Après la révolte politique, les mouvements sociaux se multiplient en
Egypte, amenant l'armée, qui détient les pleins pouvoirs depuis la chute du
président Hosni Moubarak, à appeler lundi à l'arrêt des grèves pour ne pas
entraver la reprise économique. Des arrêts de travail et des manifestations ont
lieu dans les transports, la banque, le pétrole, le textile et même des médias
officiels et certains organismes gouvernementaux, pour demander des hausses de
salaires et de meilleures conditions de travail, selon des sources syndicales
et associatives. Le Conseil suprême des forces armées a déclaré, dans un
communiqué lu à la télévision d'Etat, que «les Egyptiens honorables voient que
ces protestations en ce moment délicat» ont des «conséquences négatives» pour
le pays. La Bourse du Caire, fermée depuis plus de deux semaines, a fait savoir
qu'elle ne reprendrait pas ses activités avant dimanche (premier jour ouvré de
la semaine en Egypte) en raison des perturbations dans le secteur bancaire. Au
pied du Sphinx et des célèbres pyramides de Guizeh, plusieurs centaines de
guides touristiques égyptiens, au chômage technique faute de clients, ont
organisé un rassemblement pour appeler les visiteurs à revenir. «Reviens, komm
wieder, come back, vuelve!»: ils se sont succédé à la tribune pour appeler dans
toutes les langues les vacanciers à reprendre le chemin de l'Egypte. Sur le
plan politique, des cyber-militants, à l'origine de la révolte qui a provoqué
la démission vendredi du président égyptien Hosni Moubarak, ont rencontré
l'armée pour discuter des réformes démocratiques promises, après la dissolution
du Parlement et la suspension de la Constitution. Selon eux, les militaires ont
l'intention de proposer des amendements à la Constitution dans les dix
prochains jours et de soumettre ces changements à un référendum dans deux mois.

DONNÉES FOURNIES:
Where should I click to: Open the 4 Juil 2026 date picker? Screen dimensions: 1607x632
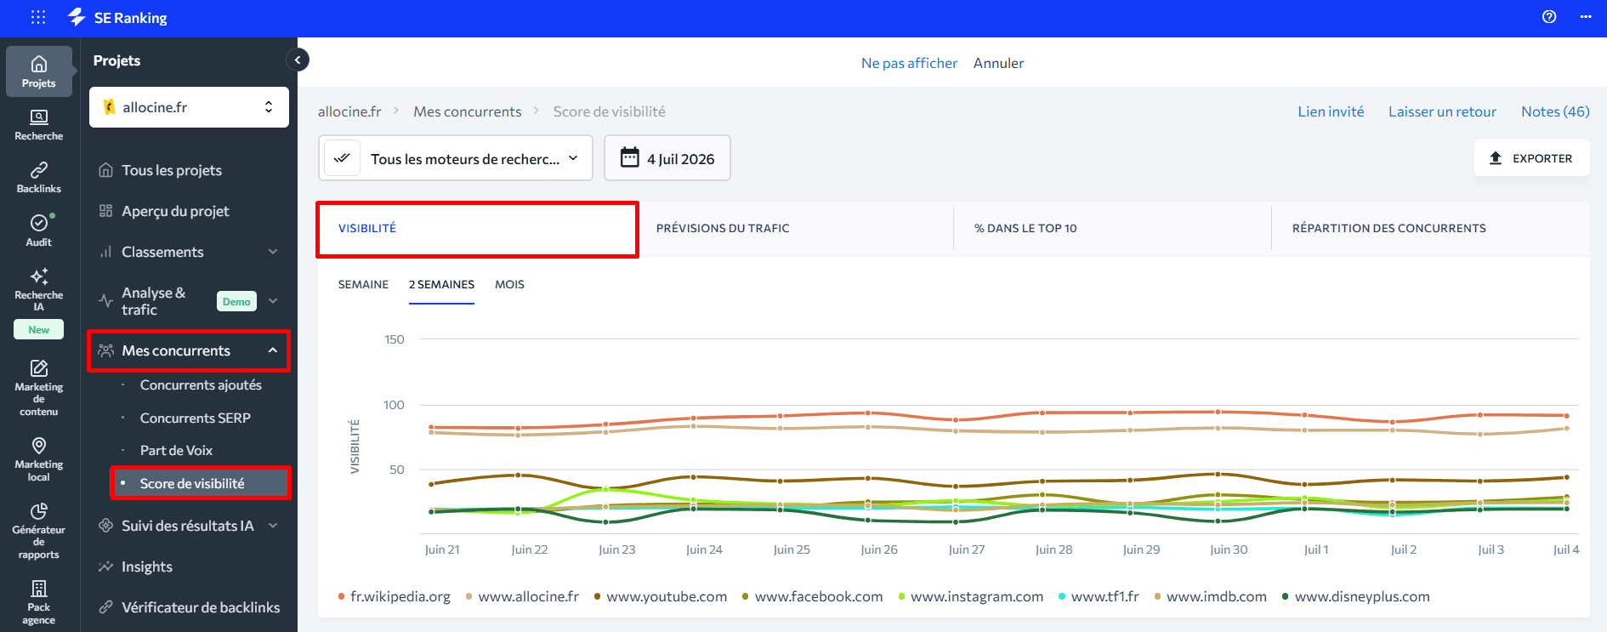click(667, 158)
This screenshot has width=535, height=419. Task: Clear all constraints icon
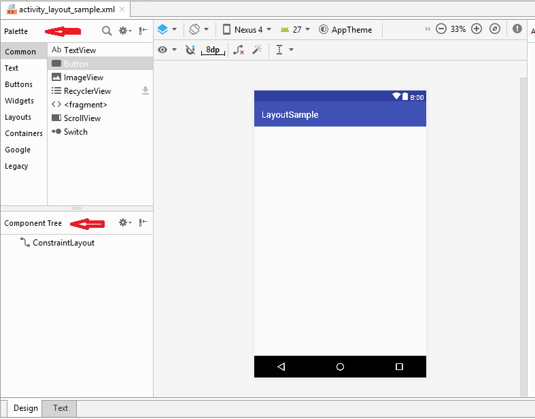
* * *
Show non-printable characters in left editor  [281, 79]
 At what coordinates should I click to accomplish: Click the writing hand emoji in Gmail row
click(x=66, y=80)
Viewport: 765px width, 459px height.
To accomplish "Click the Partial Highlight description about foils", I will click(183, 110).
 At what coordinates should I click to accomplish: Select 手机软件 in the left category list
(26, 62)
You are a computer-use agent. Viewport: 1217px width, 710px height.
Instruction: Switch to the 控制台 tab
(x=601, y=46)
...
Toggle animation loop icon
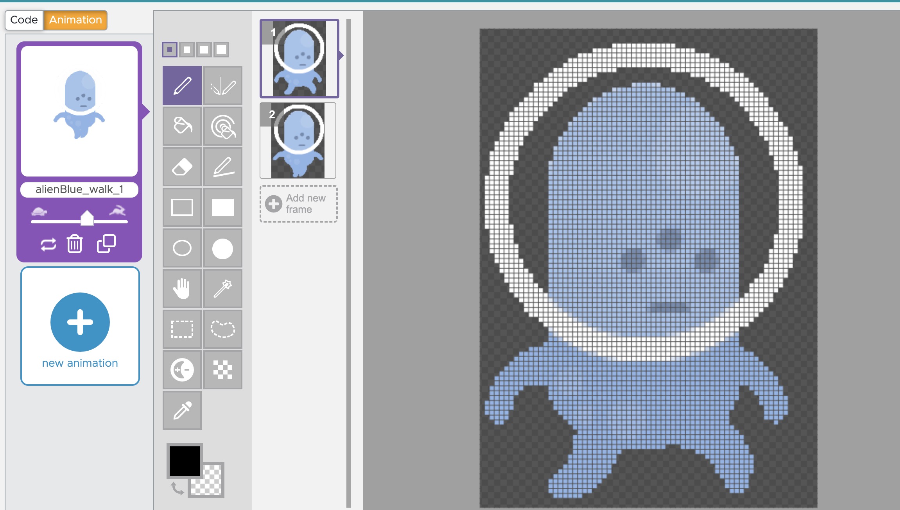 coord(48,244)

LES CONSIGNES:
1. Pouvez-vous reproduire à l'identique et en entier l'extrait proposé sur les grèves en Égypte ?
2. Pouvez-vous retranscrire fidèlement, dans le listing, tout ce qui va de la ligne contenant « Where should I » jusqu'à celle contenant « This screenshot has », ces deux lignes comprises, en laissant les images de côté ?

SOLUTIONS CI-DESSOUS:
1.
Après la révolte politique, les mouvements sociaux se multiplient en
Egypte, amenant l'armée, qui détient les pleins pouvoirs depuis la chute du
président Hosni Moubarak, à appeler lundi à l'arrêt des grèves pour ne pas
entraver la reprise économique. Des arrêts de travail et des manifestations ont
lieu dans les transports, la banque, le pétrole, le textile et même des médias
officiels et certains organismes gouvernementaux, pour demander des hausses de
salaires et de meilleures conditions de travail, selon des sources syndicales
et associatives. Le Conseil suprême des forces armées a déclaré, dans un
communiqué lu à la télévision d'Etat, que «les Egyptiens honorables voient que
ces protestations en ce moment délicat» ont des «conséquences négatives» pour
le pays. La Bourse du Caire, fermée depuis plus de deux semaines, a fait savoir
qu'elle ne reprendrait pas ses activités avant dimanche (premier jour ouvré de
la semaine en Egypte) en raison des perturbations dans le secteur bancaire. Au
pied du Sphinx et des célèbres pyramides de Guizeh, plusieurs centaines de
guides touristiques égyptiens, au chômage technique faute de clients, ont
organisé un rassemblement pour appeler les visiteurs à revenir. «Reviens, komm
wieder, come back, vuelve!»: ils se sont succédé à la tribune pour appeler dans
toutes les langues les vacanciers à reprendre le chemin de l'Egypte. Sur le
plan politique, des cyber-militants, à l'origine de la révolte qui a provoqué
la démission vendredi du président égyptien Hosni Moubarak, ont rencontré
l'armée pour discuter des réformes démocratiques promises, après la dissolution
du Parlement et la suspension de la Constitution. Selon eux, les militaires ont
l'intention de proposer des amendements à la Constitution dans les dix
prochains jours et de soumettre ces changements à un référendum dans deux mois.

2.
Where should I click to: Open the 4 Juil 2026 date picker? Screen dimensions: 1607x632
click(667, 158)
This screenshot has width=535, height=419. Task: Clear all constraints icon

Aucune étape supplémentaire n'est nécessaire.